IDK WHAT TO DO

There are two cases to consider:

 

Case 1: Siblings of one pair sit in the same row

 

There are 3 ways to choose which pair of siblings will have siblings sitting in the same row (either the first row, the second row, or both).

 

Once a pair is chosen, there are 2 ways to arrange the siblings within that pair (who sits in the first seat and who sits in the second).

 

For the remaining two pairs, there are only 4 choices for the first seat in the row they occupy (since two seats are already taken by siblings from the chosen pair).
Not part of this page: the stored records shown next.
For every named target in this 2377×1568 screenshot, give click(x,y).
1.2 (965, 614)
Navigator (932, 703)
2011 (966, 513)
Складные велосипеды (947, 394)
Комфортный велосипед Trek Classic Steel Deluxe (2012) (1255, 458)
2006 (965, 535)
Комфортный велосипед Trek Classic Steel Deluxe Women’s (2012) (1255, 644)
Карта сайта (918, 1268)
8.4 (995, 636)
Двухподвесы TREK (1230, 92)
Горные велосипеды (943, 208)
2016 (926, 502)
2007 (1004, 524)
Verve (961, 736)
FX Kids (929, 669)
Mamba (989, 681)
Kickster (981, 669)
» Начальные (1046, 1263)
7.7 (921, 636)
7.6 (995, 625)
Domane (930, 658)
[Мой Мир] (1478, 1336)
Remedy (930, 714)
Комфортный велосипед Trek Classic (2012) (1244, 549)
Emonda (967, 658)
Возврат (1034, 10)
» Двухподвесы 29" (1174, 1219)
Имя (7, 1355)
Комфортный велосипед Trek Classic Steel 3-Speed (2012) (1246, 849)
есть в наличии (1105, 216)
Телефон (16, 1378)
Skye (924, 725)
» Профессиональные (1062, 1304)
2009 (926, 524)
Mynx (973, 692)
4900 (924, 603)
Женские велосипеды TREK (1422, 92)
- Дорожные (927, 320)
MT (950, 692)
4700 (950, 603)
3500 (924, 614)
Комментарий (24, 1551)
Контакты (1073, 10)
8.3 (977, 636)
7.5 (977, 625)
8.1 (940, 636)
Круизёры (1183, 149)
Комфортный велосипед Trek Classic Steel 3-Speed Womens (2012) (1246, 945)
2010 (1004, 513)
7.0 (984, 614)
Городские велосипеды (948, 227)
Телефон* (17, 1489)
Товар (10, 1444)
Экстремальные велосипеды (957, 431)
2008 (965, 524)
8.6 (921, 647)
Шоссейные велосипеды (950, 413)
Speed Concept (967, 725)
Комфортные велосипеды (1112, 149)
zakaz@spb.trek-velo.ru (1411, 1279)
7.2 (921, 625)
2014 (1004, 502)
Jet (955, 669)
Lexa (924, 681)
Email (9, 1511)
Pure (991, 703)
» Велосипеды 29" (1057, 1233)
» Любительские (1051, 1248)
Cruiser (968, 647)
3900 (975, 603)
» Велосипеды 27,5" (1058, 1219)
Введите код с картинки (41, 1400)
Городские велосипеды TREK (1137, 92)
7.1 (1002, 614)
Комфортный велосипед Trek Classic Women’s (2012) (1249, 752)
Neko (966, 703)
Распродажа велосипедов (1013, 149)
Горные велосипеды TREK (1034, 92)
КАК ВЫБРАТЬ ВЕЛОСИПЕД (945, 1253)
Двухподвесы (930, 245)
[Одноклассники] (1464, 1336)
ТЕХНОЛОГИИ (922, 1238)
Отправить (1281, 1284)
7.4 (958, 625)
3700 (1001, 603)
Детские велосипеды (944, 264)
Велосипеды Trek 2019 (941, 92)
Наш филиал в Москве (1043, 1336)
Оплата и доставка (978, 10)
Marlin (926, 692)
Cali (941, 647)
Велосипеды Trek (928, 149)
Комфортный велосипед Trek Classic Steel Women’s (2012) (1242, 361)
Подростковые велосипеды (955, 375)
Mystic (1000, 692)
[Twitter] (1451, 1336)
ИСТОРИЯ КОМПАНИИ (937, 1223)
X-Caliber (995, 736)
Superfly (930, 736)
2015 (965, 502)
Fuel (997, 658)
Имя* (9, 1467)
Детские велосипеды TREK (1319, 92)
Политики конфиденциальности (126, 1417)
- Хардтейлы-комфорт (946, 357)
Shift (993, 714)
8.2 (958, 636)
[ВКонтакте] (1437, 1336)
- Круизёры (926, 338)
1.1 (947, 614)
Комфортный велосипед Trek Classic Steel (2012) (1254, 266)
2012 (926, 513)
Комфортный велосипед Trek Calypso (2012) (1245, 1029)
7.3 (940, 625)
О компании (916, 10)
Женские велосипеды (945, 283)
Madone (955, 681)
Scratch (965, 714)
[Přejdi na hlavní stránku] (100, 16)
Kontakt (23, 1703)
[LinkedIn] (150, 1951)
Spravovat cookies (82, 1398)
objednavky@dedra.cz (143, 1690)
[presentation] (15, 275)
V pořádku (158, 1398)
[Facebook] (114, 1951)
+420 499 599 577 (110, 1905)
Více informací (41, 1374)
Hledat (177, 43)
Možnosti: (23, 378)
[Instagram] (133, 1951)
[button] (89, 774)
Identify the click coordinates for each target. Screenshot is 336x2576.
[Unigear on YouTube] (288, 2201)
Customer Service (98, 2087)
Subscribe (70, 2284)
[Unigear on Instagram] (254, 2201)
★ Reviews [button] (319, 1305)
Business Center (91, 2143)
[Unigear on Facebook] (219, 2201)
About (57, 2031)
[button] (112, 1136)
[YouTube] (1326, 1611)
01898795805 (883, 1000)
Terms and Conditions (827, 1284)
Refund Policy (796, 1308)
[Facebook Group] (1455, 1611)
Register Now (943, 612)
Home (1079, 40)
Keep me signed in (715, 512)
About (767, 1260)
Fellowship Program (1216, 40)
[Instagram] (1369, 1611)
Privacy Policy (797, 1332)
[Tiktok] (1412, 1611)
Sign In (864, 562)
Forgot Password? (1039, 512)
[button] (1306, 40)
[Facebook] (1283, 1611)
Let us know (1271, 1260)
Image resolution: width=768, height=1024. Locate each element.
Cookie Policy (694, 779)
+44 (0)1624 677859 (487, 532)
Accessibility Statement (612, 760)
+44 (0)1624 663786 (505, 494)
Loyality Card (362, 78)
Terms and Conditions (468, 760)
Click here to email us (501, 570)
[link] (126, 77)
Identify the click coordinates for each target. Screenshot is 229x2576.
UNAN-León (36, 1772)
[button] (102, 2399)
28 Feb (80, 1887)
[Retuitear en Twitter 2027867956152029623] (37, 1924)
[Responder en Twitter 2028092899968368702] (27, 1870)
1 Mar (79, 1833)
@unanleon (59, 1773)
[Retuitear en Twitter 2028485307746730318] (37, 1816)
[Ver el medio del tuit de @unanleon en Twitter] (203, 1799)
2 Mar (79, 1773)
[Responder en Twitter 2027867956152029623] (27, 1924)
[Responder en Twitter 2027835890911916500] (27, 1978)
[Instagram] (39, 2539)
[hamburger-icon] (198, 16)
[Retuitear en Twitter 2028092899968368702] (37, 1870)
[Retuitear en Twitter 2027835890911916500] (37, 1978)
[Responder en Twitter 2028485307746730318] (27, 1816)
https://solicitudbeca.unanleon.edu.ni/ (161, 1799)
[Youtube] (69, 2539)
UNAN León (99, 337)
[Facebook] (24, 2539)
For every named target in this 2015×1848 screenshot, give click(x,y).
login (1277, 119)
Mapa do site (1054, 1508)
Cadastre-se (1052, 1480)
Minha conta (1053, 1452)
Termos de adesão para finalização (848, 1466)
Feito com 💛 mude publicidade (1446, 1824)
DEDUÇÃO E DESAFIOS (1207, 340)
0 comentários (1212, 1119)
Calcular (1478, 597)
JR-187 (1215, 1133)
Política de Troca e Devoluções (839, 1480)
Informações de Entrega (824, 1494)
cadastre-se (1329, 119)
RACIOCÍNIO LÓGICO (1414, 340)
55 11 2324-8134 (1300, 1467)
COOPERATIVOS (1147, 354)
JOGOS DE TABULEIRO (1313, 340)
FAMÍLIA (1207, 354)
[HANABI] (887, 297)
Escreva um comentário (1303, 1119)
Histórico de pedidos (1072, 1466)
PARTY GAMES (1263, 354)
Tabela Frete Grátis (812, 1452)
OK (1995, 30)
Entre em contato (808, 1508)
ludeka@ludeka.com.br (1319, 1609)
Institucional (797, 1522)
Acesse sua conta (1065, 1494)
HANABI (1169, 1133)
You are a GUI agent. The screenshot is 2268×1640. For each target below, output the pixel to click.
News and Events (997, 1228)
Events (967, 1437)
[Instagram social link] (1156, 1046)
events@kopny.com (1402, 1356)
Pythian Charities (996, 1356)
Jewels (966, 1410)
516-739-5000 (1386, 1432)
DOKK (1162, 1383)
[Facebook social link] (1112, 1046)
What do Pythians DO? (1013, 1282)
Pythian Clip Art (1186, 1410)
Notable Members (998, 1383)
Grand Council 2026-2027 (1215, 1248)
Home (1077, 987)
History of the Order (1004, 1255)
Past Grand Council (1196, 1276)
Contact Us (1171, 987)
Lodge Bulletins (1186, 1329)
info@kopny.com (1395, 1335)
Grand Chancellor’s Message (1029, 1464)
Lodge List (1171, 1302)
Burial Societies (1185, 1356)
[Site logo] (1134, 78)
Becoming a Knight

Then there are 3 choices for the second seat (since one child has already been seated), for a total of 4 * 3 = 12 ways to arrange the children in that row.

 

Therefore, the total number of arrangements for Case 1 is 3 (ways to choose the pair) * 2 (arrangements within the pair) * 12 (arrangements in the other row) = 72.

 

Case 2: Siblings of each pair sit in different rows

 

There are 6 choices for the child in the first seat of the first row. It doesn't matter which sibling takes it, so suppose child A sits there (denoted by A).

 

Then there are 4 choices for the second seat (child B, child C, child D, or child E). The last seat in the first row cannot be filled by a sibling of child A, so it must be filled by one of the remaining two children (child D or child E).

 

This leaves a pair of siblings (let's say child B and child C) and one person (child D or child E) for the second row. So the only order that will work is child B - empty seat - child C. There are 2 choices for which sibling (B or C) sits in the first seat of the second row.

 

Therefore, the total number of arrangements for Case 2 is 6 (choices for child in first seat of first row) * 4 (choices for second seat) * 2 (choices for who sits first in the second row) = 48.

 

Adding the ways from both cases, there are 72 (Case 1) + 48 (Case 2) = 120 ways to seat the siblings.